Element resistance is about 3.85 ohms
(R = E^2/P = 240^2/15000 = 3.849)
Or R = E/I = 240/36A = 6.667 ohms
or using the three phase ohms law calculators I'm getting 7.68 ohms.

Current at 208V is 31.2A
Or I=E/R = 208V/6.667 ohms = 31.2A

Power =31.2*208*sqrt(3) = 11.2KW

Does this look right?
​

Yes. Easiest way is to multiply the KW by the ratio of voltages squared.
(208/240)^2 x 15 = 11.2.

 

[deb4523]

Yes. Easiest way is to multiply the KW by the ratio of voltages squared.
(208/240)^2 x 15 = 11.2.

You're right. That is easier... Thanks!

 

[Strathead]

You're right. That is easier... Thanks!

Just something to think about. My brain and I assume others, only have so much room. retirede's formula is definitely easier. But is it is derived from the combining and breaking down the formulas you and I use. If your job requires you to do these calculations on a regular basis, the shorter versions are well worth memorizing or remembering. If it is just on occasion, I just remember the base formulas and do it the long way. In my opinion you HAVE to understand the long way either way. So, for example, I teach and remember E=I*R and P=I*E I don't automatically remember P=E²/I or even I=E/R I do that with algebra first and then sole. Of course that is if I don't have access to the little yellow wheel.

 

[LarryFine]

. . . I teach and remember E=I*R and P=I*E I don't automatically remember P=E²/I or even I=E/R I do that with algebra first and then sole. Of course that is if I don't have access to the little yellow wheel.

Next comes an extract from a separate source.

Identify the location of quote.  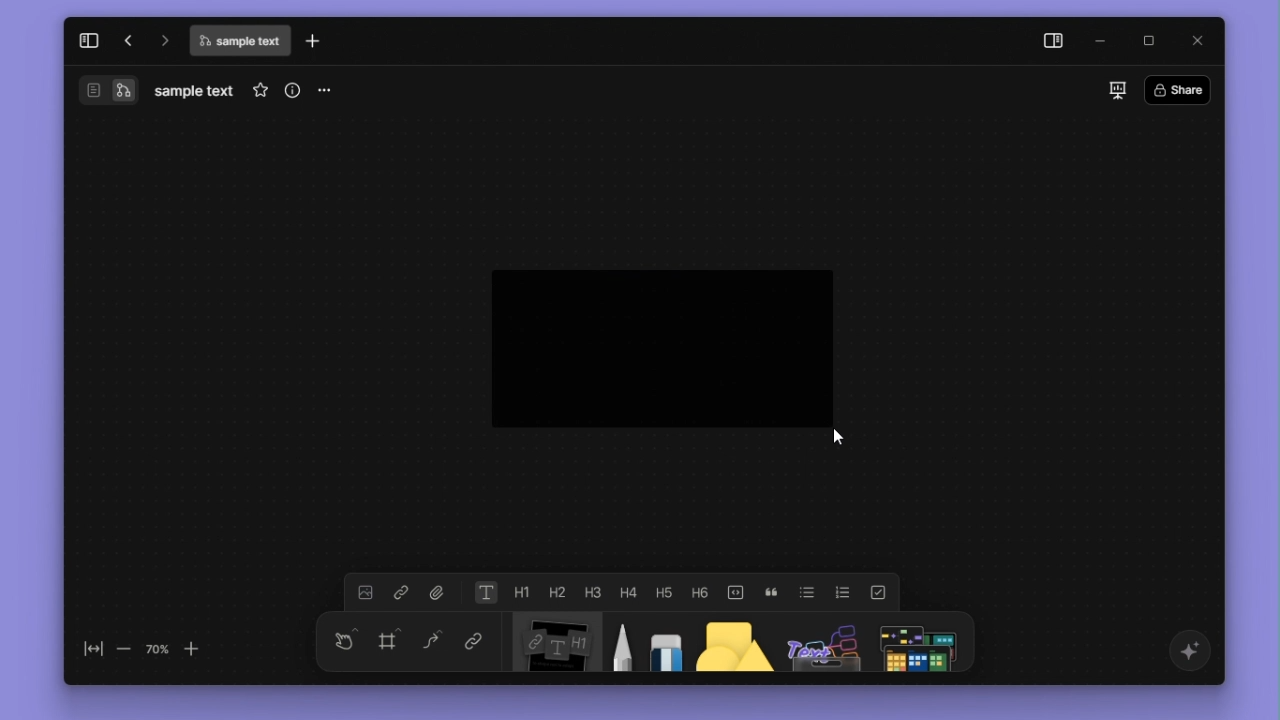
(773, 591).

Just write down the two formulae and cover the unknown value with your fingertip. To wit:

 

[Strathead]

Just write down the two formulae and cover the unknown value with your fingertip. To wit:

View attachment 22020

Coo, but you still have to be able to get to P=I*I*R Not that it is difficult, just that the person has to know.

 

[LarryFine]

Coo, but you still have to be able to get to P=I*I*R Not that it is difficult, just that the person has to know.

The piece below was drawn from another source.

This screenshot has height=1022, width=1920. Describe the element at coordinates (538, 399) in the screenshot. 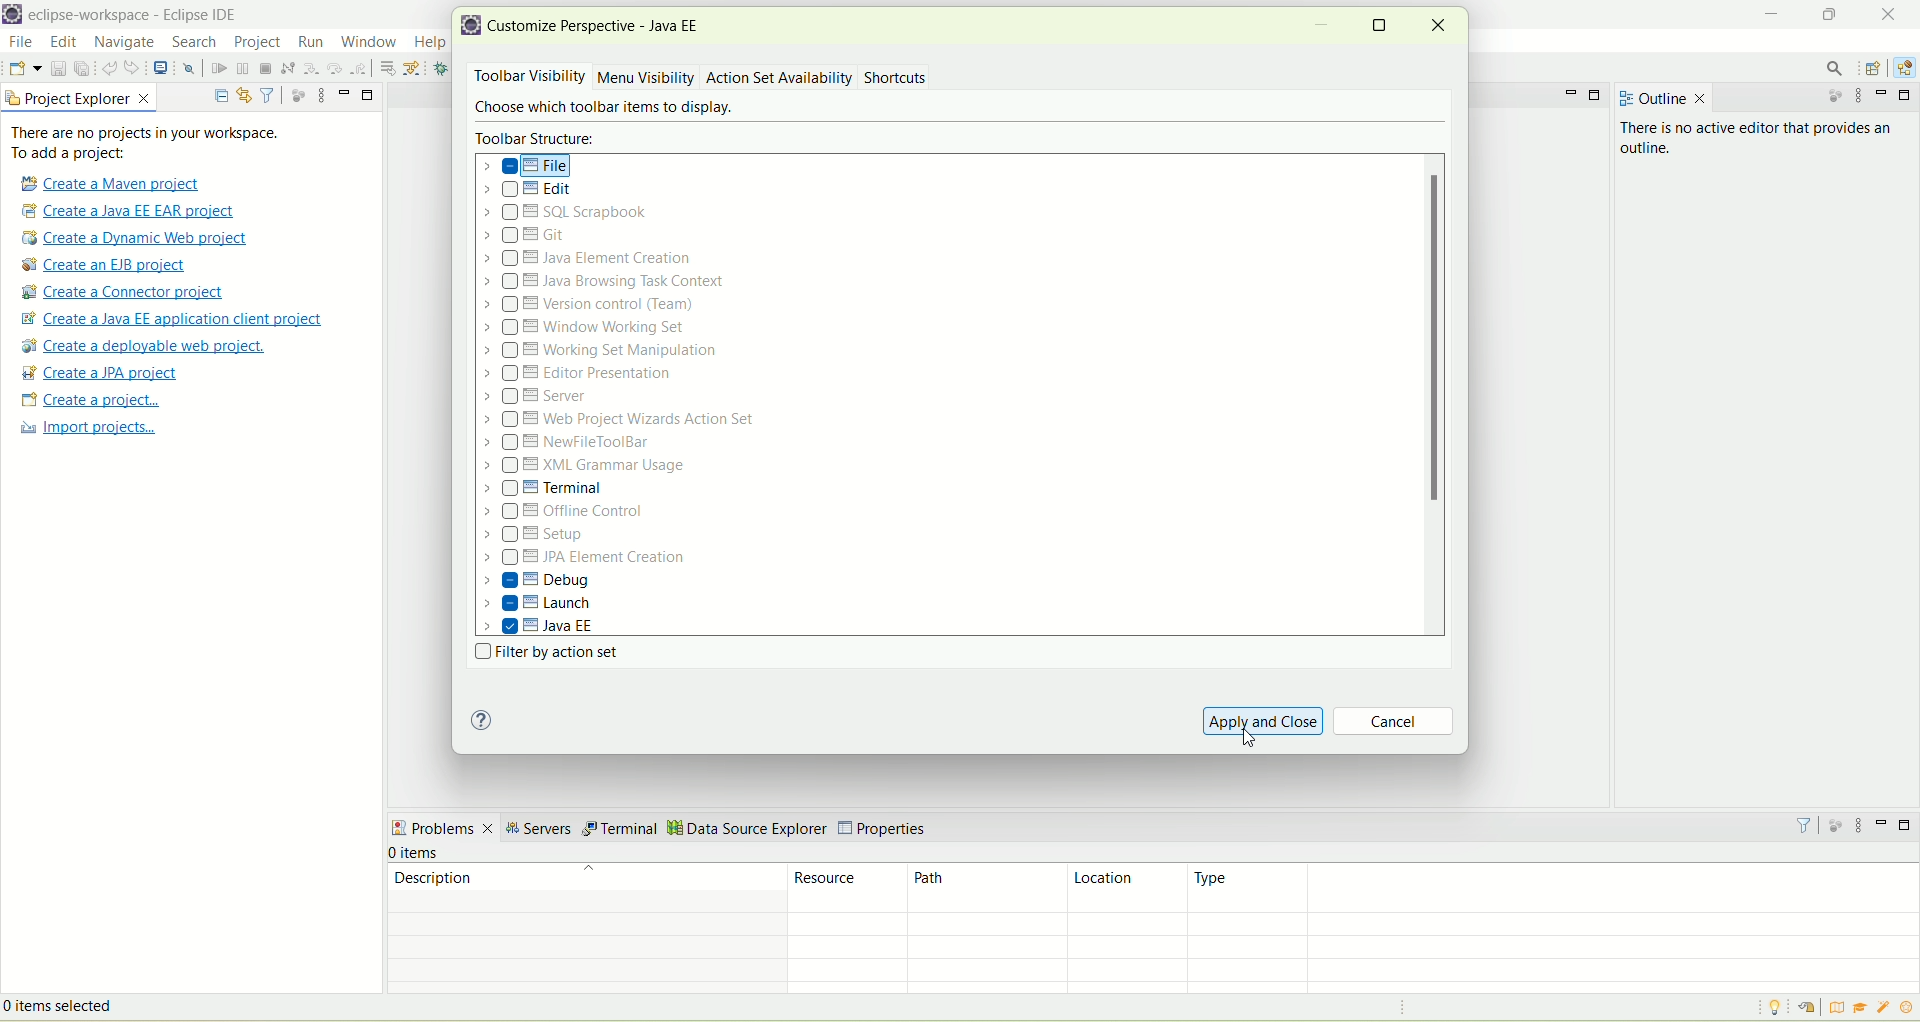

I see `server` at that location.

Use the "Watts' Law" circle, too, and use the extra steps. Eliminates squaring, etc.

 

[Strathead]

Use the "Watts' Law" circle, too, and use the extra steps. Eliminates squaring, etc.

Absolutely. The thing is to make it easier on the brain, sometimes.

 

[Jraef]

Brain? What is this "brain" thing you refer to? I have a smart phone, that's what I use. Is that a "brain" then?